The skull bones of Eoscincus preserve several diagnostic features which allowed Brownstein and colleagues to justify the naming of a new genus and species. Eoscincus can be distinguished from all other pan-scincoids by the following autapomorphies: the ascending ramus of the maxilla is highly elongated, the presence of two rows of vomerine teeth that are larger than both the palatine and pterygoid teeth, three foramina on each vomer, an elongated splenial, and the lack of a concavity on the anterior part of the vomer.

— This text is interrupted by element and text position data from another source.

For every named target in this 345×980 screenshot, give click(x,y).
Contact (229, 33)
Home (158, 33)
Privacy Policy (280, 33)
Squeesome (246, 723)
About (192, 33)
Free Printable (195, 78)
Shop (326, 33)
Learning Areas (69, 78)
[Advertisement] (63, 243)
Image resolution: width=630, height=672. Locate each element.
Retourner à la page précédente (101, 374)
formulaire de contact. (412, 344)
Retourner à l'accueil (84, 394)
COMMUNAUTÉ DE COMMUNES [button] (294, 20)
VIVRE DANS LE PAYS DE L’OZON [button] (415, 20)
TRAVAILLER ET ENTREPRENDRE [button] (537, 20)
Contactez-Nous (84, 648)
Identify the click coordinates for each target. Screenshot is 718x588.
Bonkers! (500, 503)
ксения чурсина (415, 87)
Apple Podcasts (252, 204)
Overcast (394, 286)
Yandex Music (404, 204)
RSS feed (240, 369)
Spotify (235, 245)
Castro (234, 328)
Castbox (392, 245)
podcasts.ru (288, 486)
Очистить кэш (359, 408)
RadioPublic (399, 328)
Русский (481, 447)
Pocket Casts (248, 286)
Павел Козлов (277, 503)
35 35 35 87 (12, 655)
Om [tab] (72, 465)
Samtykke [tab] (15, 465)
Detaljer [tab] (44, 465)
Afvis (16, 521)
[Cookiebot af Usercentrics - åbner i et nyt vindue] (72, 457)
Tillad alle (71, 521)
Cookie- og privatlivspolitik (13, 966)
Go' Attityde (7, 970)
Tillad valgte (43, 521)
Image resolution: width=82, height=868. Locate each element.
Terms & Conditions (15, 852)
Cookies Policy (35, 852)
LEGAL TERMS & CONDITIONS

The known remains of Eoscincus make it difficult to assess the specimen's ontogeny. Most skeletal signs of ontogeny in squamates are preserved in the braincase and limbs, which are both lacking in Eoscincus. Brownstein and colleagues determined that the only known fossil of Eoscincus was likely fully grown or nearly so due to the complete fusion of the prearticular and surangular bones.

==Classification==
Phylogenetic studies of early-diverging squamates have not yielded very definitive results, and the parsimony analysis of Brownstein and colleagues recovered most of Scincomorpha in a large polytomy. However, their results did suggest that Eoscincus was a close relative of the european paramacellodid Becklesius as well as with Microteras. An abbreviated version of the cladogram presented by Brownstein and colleagues is shown below.

==Paleoenvironment==

The only fossils of Eoscincus currently known were discovered at Dinosaur National Monument in a quarry which corresponds to the Late Jurassic-aged Morrison Formation. The sedimentary geology of the area indicates that, during the Jurassic Period, the area was a seasonally-variable alluvial plain dominated by conifers, ferns, and cycads. Other vertebrate life from the area included other reptiles such as turtles, rhynchocephalians, and crocodyliformes, such as the genera Goniopholis and Hoplosuchus. The dominant terrestrial life of the time were the non-avian dinosaurs. Among the dinosaurs known from Dinosaur National Monument are the giant sauropods Camarasaurus, Apatosaurus, Diplodocus, and Barosaurus, the theropods Allosaurus and Ceratosaurus, and several ornithischian genera including Stegosaurus, Camptosaurus, and Dryosaurus.